Towards the end of last year, the JHB Incogvino team got to hang out with the geeks at IBM who were showing off their latest Watson trick. Watson, if you haven’t heard about it before, is the first stab at Artificial Intelligence. A very, very clever computer that can do some pretty interesting things by crunching enormous sets of data.
You may remember when Watson won Jeopardy.
From Wikipedia:
Watson is an artificially intelligent computer system capable of answering questions posed in natural language,[2] developed in IBM’s DeepQA project by a research team led by principal investigator David Ferrucci. Watson was named after IBM’s first CEO and industrialist Thomas J. Watson.[3][4] The computer system was specifically developed to answer questions on the quiz show Jeopardy![5] In 2011, Watson competed on Jeopardy! against former winners Brad Rutter and Ken Jennings.[3][6] Watson received the first place prize of $1 million.[7]

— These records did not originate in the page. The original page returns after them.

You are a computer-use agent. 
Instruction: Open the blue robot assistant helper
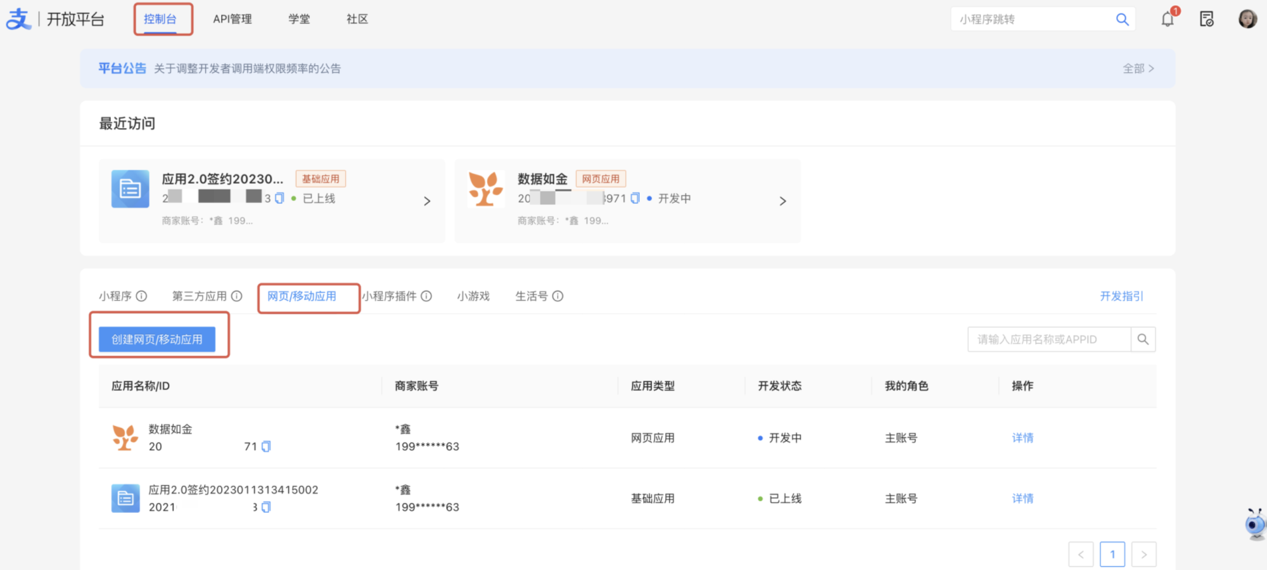coord(1254,524)
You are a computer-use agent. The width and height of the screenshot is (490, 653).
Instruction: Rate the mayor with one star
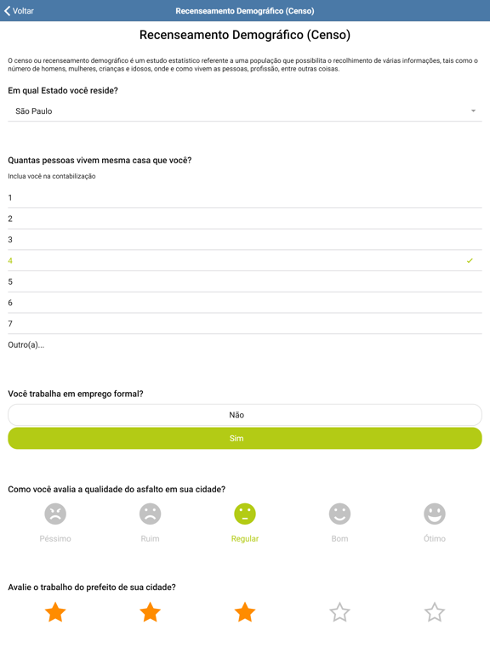click(x=55, y=612)
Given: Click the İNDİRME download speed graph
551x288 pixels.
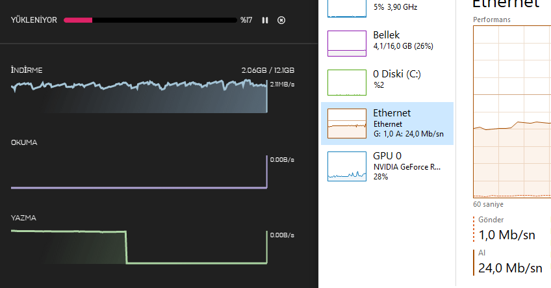Looking at the screenshot, I should point(139,96).
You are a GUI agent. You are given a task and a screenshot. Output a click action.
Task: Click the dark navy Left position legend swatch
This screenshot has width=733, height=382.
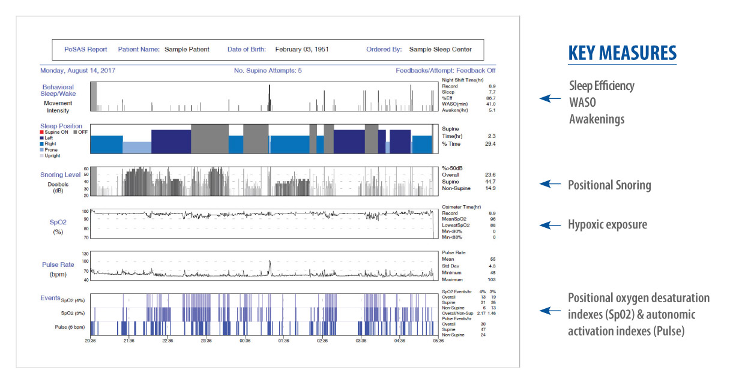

Watson had access to 200 million pages of structured and unstructured content consuming four terabytes of disk storage[8] including the full text of Wikipedia,[9] but was not connected to the Internet during the game.[10][11] For each clue, Watson’s three most probable responses were displayed on the television screen. Watson consistently outperformed its human opponents on the game’s signaling device, but had trouble responding to a few categories, notably those having short clues containing only a few words.
Enter Watson’s next trick. It can cook. Which led to a fascinating experience… First of all, pairing wine to a bunch of recipes generated by a computer must have been interesting in itself, but probably the most interesting part of “Dining with Watson” was how hard it was for the Chef (in this case from The Griffin in Illovo) to put together these dishes. Some of them went against every trained cooking bone in his body. And yet… they tasted great!
Watson’s recipe generation repertoire is generated off a couple of factors.
- Primary ingredient
- Primary style (eg. Indian, Spanish etc.)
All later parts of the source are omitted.